» WHAT YOU SHOULD DO:
A single stretch of the material below is to be transcribed exactly, starting at the line with "Where should I click to: Click the yellow" and ending after the line with "Task: Open more actions menu on top email".

» DATASET:
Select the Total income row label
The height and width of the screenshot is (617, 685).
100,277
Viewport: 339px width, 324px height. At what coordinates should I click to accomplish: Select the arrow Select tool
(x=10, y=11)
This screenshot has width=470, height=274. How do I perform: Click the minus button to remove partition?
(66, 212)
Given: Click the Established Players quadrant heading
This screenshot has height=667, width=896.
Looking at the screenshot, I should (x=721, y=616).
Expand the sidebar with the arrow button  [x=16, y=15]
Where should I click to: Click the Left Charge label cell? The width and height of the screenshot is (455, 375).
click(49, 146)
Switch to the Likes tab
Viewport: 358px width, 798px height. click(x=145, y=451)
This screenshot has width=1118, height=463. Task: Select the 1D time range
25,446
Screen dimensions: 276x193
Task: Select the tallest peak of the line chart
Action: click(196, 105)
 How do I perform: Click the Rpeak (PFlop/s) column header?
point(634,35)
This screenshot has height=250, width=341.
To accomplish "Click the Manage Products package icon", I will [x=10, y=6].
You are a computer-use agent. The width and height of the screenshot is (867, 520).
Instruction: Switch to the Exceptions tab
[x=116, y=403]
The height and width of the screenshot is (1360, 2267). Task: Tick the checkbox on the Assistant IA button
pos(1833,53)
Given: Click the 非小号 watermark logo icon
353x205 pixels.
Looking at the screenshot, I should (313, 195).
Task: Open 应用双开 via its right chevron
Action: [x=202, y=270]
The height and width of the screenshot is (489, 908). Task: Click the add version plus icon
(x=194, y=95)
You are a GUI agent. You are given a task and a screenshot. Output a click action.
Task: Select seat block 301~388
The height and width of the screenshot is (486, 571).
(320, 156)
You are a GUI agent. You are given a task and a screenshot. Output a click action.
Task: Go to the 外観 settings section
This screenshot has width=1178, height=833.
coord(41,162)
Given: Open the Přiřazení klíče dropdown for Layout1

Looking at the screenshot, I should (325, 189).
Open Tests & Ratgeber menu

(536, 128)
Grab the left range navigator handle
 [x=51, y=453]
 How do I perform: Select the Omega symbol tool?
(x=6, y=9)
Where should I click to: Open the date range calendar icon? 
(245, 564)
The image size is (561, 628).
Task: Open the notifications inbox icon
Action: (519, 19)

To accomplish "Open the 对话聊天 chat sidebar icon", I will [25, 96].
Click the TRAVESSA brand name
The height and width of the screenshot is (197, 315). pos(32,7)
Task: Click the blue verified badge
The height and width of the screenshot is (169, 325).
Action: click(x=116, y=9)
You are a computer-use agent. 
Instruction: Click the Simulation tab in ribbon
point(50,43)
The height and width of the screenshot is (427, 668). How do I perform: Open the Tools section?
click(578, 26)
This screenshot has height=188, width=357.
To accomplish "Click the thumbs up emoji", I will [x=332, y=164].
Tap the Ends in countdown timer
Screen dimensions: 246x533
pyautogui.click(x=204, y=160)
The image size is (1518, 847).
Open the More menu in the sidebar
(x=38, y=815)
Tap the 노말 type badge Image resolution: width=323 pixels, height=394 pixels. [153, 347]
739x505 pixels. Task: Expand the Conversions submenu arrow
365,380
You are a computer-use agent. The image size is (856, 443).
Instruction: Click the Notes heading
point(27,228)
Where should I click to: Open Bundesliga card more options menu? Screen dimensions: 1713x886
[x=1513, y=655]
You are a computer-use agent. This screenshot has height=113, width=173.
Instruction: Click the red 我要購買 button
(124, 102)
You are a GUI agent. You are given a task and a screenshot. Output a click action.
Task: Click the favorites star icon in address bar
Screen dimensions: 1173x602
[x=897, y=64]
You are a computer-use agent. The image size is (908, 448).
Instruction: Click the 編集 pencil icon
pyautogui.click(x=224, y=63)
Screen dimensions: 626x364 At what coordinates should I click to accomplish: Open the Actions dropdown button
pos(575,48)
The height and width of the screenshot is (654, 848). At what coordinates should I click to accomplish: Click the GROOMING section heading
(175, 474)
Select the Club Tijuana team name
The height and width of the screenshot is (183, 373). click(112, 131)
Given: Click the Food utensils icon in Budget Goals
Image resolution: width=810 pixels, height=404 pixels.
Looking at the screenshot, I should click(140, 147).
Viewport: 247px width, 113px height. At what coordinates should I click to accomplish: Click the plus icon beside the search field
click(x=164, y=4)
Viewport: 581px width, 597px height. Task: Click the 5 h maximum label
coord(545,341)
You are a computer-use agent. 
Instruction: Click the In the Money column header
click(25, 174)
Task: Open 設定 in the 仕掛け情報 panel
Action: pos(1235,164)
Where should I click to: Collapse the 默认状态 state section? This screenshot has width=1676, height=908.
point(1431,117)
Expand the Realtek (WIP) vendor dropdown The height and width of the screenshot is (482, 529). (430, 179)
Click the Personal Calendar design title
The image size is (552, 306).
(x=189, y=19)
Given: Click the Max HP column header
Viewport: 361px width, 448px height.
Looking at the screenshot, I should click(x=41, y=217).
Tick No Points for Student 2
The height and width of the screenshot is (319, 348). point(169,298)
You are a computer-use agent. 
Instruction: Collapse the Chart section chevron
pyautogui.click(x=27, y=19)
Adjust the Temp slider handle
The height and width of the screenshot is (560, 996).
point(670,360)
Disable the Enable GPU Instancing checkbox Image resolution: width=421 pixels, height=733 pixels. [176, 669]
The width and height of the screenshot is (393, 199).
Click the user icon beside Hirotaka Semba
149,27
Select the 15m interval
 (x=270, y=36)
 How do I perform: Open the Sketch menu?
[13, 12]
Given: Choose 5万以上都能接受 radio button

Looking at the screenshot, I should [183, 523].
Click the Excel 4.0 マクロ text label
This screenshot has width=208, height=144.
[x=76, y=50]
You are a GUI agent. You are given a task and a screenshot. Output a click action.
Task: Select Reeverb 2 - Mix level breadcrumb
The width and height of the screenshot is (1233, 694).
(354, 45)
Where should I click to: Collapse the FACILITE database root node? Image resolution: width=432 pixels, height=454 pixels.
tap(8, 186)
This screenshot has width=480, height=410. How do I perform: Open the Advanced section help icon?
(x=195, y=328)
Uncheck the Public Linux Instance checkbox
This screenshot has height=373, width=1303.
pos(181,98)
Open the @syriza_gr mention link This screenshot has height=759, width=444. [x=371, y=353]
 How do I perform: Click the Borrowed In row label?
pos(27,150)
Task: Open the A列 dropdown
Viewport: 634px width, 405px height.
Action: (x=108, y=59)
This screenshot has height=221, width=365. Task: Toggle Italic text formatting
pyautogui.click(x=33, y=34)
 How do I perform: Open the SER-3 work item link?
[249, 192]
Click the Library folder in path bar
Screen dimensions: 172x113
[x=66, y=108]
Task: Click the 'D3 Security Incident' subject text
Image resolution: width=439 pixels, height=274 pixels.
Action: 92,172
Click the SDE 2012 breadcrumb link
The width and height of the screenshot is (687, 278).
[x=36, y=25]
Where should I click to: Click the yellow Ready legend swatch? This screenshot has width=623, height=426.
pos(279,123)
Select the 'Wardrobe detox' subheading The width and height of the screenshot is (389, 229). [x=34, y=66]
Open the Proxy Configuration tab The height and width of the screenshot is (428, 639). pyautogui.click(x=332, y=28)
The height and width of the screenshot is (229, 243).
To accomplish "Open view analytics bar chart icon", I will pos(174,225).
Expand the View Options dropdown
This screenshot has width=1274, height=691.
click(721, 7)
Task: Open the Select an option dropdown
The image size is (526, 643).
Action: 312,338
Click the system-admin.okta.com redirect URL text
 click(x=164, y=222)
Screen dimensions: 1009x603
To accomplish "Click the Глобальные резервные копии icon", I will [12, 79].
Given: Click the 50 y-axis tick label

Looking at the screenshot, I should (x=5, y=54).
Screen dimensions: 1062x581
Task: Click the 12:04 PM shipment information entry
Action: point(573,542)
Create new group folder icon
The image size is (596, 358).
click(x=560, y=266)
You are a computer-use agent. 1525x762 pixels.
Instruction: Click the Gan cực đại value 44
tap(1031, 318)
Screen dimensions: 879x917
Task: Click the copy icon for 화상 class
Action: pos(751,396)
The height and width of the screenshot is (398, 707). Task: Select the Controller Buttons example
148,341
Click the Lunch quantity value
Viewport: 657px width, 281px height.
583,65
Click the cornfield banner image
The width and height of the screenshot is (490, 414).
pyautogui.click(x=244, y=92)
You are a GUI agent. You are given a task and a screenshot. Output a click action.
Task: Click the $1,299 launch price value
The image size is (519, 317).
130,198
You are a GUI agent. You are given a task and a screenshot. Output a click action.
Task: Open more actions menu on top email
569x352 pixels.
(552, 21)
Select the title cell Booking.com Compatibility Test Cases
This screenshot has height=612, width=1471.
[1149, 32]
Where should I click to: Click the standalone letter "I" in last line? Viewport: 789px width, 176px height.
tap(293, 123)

» FINISHED EXERCISE:
Where should I click to: Click the yellow Ready legend swatch? This screenshot has width=623, height=426.
pos(279,123)
Select the 'Wardrobe detox' subheading The width and height of the screenshot is (389, 229). [x=34, y=66]
Open the Proxy Configuration tab The height and width of the screenshot is (428, 639). pyautogui.click(x=332, y=28)
The height and width of the screenshot is (229, 243).
To accomplish "Open view analytics bar chart icon", I will pos(174,225).
Expand the View Options dropdown
This screenshot has width=1274, height=691.
click(721, 7)
Task: Open the Select an option dropdown
The image size is (526, 643).
Action: 312,338
Click the system-admin.okta.com redirect URL text
 click(x=164, y=222)
Screen dimensions: 1009x603
To accomplish "Click the Глобальные резервные копии icon", I will [12, 79].
Given: Click the 50 y-axis tick label

Looking at the screenshot, I should (x=5, y=54).
Screen dimensions: 1062x581
Task: Click the 12:04 PM shipment information entry
Action: point(573,542)
Create new group folder icon
The image size is (596, 358).
click(x=560, y=266)
You are a computer-use agent. 1525x762 pixels.
Instruction: Click the Gan cực đại value 44
tap(1031, 318)
Screen dimensions: 879x917
Task: Click the copy icon for 화상 class
Action: pos(751,396)
The height and width of the screenshot is (398, 707). Task: Select the Controller Buttons example
148,341
Click the Lunch quantity value
Viewport: 657px width, 281px height.
583,65
Click the cornfield banner image
The width and height of the screenshot is (490, 414).
pyautogui.click(x=244, y=92)
You are a GUI agent. You are given a task and a screenshot. Output a click action.
Task: Click the $1,299 launch price value
The image size is (519, 317).
130,198
You are a GUI agent. You are given a task and a screenshot. Output a click action.
Task: Open more actions menu on top email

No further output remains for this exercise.